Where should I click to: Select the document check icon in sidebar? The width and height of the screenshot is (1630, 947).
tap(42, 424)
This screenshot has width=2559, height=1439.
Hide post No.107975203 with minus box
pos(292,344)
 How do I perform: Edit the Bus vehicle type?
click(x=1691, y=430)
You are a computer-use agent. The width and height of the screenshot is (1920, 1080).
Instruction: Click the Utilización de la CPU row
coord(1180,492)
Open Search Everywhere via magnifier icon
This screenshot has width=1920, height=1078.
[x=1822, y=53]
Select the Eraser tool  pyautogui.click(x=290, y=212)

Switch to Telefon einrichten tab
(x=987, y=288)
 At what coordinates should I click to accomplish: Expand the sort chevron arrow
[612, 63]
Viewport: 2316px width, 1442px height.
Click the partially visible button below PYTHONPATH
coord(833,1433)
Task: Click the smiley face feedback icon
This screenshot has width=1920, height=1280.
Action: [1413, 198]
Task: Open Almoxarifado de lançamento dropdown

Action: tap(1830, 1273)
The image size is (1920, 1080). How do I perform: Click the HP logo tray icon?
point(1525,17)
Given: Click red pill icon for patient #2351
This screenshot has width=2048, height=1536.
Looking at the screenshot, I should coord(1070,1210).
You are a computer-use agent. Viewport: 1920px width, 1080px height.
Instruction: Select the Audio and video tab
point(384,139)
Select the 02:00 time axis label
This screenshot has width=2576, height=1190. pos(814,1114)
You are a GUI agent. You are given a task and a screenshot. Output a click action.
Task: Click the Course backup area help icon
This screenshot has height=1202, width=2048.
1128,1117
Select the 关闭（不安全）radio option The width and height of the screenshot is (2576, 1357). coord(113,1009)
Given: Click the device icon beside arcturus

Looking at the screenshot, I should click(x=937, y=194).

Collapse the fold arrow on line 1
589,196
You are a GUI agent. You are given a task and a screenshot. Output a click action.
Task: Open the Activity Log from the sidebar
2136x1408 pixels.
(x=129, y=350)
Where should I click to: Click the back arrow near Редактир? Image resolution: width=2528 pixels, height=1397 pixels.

* Exercise: Copy each entry above exactly, leaving nothing out.

* Answer space:
Where should I click to: Select the document check icon in sidebar? The width and height of the screenshot is (1630, 947).
tap(42, 424)
This screenshot has width=2559, height=1439.
Hide post No.107975203 with minus box
pos(292,344)
 How do I perform: Edit the Bus vehicle type?
click(x=1691, y=430)
You are a computer-use agent. The width and height of the screenshot is (1920, 1080).
Instruction: Click the Utilización de la CPU row
coord(1180,492)
Open Search Everywhere via magnifier icon
This screenshot has width=1920, height=1078.
[x=1822, y=53]
Select the Eraser tool  pyautogui.click(x=290, y=212)

Switch to Telefon einrichten tab
(x=987, y=288)
 At what coordinates should I click to accomplish: Expand the sort chevron arrow
[612, 63]
Viewport: 2316px width, 1442px height.
Click the partially visible button below PYTHONPATH
coord(833,1433)
Task: Click the smiley face feedback icon
This screenshot has width=1920, height=1280.
Action: [1413, 198]
Task: Open Almoxarifado de lançamento dropdown

Action: tap(1830, 1273)
The image size is (1920, 1080). How do I perform: Click the HP logo tray icon?
point(1525,17)
Given: Click red pill icon for patient #2351
This screenshot has width=2048, height=1536.
Looking at the screenshot, I should coord(1070,1210).
You are a computer-use agent. Viewport: 1920px width, 1080px height.
Instruction: Select the Audio and video tab
point(384,139)
Select the 02:00 time axis label
This screenshot has width=2576, height=1190. pos(814,1114)
You are a GUI agent. You are given a task and a screenshot. Output a click action.
Task: Click the Course backup area help icon
This screenshot has height=1202, width=2048.
1128,1117
Select the 关闭（不安全）radio option The width and height of the screenshot is (2576, 1357). coord(113,1009)
Given: Click the device icon beside arcturus

Looking at the screenshot, I should click(x=937, y=194).

Collapse the fold arrow on line 1
589,196
You are a GUI agent. You are given a task and a screenshot. Output a click action.
Task: Open the Activity Log from the sidebar
2136x1408 pixels.
(x=129, y=350)
Where should I click to: Click the back arrow near Редактир? Image resolution: width=2528 pixels, height=1397 pixels.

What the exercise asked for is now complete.